John Layne wrote:Eric,
I see you use Rhino and C4, what's your workflow; do you export SolidWorks files to these packages to render?
Only to C4d when I need to use Cinemas Advanced Render Module. It is very fast and gives good results. A step below maxwell in realisim, but when time is the enemy this is what I use. I export via Polytrans as VRML 2 to cinema. Polytrans maintains the sw modell heirarchy, and you can pick triangle groups as faces in cinema which is very nice. In other words it keeps the faces of your modell like they were in sw. So if I have a cube when I click on a face it selects the whole face. Not individual triangles that the face is made up of. This would be very handy in Maxwell Studio. For texturing your models it is very nice. As soon as the maxwell plugin gets fixed I will probably do my maxwell renders that require lots of textures in cinema. It took me close to a year to get my hands fully around cinema, and get the best results you can from it. There are way more parameters to tweak and tune compared to maxwell, and it is one of the more user friendly of the big 3d apps (max, maya, XSI) If you do want to go that route be prepared to invest some time into getting your head around it.
John Layne wrote:Eric,
What file formats do you use to exchange data between products, do they stay linked to the original?
VRML 2 works best to cinema. Polytrans can import and export just about any format imaginable. They do not stay linked to the original SW files, but it is very easy to suppress everything but what has changed and export just that into cinema. Polytrans can export the model that SW is currently using if you have sw running. In cinema you can just hide the old version in case you need it later, and drag the new materials onto your newly imported objects.
John Layne wrote:Eric,
Do you do your surface modelling in Rhino and export to SolidWorks, if so is this a practical solution to SolidWorks’ not so wonderful surface modelling?
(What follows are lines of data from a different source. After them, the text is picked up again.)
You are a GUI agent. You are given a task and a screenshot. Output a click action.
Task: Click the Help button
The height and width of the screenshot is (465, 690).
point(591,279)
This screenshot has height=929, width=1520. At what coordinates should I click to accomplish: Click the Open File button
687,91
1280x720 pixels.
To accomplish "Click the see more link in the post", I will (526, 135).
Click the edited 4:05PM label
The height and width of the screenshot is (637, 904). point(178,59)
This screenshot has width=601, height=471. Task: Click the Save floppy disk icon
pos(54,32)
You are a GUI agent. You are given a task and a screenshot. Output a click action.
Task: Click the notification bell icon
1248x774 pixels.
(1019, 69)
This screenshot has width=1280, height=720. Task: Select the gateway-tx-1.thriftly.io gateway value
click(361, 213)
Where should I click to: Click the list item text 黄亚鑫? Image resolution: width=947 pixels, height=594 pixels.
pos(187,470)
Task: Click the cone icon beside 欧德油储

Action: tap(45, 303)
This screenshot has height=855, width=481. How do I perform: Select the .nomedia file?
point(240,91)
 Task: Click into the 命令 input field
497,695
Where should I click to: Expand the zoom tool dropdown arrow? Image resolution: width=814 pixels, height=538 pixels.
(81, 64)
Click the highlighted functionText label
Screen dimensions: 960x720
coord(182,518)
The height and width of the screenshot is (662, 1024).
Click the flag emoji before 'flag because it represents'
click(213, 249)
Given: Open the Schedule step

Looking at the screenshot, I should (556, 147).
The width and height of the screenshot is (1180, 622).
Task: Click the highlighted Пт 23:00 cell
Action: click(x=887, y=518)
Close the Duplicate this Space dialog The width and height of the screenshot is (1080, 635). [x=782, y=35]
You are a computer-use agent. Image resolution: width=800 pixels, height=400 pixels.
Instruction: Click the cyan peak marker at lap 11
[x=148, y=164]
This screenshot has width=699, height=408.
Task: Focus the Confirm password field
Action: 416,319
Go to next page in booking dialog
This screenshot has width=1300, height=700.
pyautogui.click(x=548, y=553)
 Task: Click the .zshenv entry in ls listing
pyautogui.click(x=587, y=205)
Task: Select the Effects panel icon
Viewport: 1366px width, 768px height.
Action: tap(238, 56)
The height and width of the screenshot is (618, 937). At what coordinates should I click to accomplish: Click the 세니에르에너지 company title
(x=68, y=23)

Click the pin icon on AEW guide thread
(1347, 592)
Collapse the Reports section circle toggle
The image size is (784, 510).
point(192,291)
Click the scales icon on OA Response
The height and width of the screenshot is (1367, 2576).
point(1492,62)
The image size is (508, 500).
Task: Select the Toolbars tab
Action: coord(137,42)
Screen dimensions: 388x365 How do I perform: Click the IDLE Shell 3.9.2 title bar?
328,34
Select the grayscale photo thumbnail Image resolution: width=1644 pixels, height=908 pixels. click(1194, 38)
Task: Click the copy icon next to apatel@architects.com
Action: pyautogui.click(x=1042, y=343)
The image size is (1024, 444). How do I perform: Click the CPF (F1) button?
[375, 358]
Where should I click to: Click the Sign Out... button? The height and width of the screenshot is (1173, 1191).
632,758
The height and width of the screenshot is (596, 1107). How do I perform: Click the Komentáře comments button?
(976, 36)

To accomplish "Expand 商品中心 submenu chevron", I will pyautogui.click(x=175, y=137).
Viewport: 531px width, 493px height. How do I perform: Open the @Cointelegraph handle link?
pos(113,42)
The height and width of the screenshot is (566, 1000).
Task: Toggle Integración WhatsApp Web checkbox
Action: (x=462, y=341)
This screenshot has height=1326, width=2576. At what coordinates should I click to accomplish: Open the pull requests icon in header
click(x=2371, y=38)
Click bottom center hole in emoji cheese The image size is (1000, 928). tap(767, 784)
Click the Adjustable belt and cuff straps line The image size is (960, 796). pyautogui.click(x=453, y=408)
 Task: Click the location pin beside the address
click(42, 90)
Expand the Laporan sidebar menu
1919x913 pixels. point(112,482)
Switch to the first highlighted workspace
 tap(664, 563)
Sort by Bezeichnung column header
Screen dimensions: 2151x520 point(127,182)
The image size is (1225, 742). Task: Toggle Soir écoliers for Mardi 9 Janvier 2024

Only if I absolutely can't get the shape I want after hours of trying in Solidworks. This rarely happens. It can be a struggle but I can usually get nice surfaces with Solidworks. Most designers who use Rhino for concepts have the luxury of "throwing their surface model over the wall" to an engineer. The engineer will then make a manufacturable part based from the designers surfaces in a parametric modelling app like Pro-E, Catia, Solidedge or SW. The company I work for is so small each designer has to do it all ourselves from concept to production. There are so many changes during the scope of a project that using Rhino would be shooting yourself in the foot because there is no history tree to go back and modify features that are driven off of input dimensions. I use Rhino mainly for fun or only on projects that are purely conceptual. It is very fun to model in, but not practical for large projects that require manufacturable parts with very intricate detail and changes. Sorry to ramble on. Im sure you probably already knew about Rhino, and were just curious as to how I used it.
I must say that Maxwell is a breath of fresh air as far as scene setup time for lighting and basic materials that don't require decals or complex texturing. I could spend hours in cinema tweaking the lighting and materials, and the quality is still not where maxwell is. With maxwell I can be much more sure of how my materials and lighting are going to look from one scene to another. The main workflow killer for the SW plugin is texturing and decals. This is something Nextlimit have no control over. I have had good luck with studio for bump textures etc, but decals can be difficult. Hope this answers your questions. Feel free to ask more if anything is not clear. Post examples if you have specific questions, and I will try to help. We can all learn from each other here.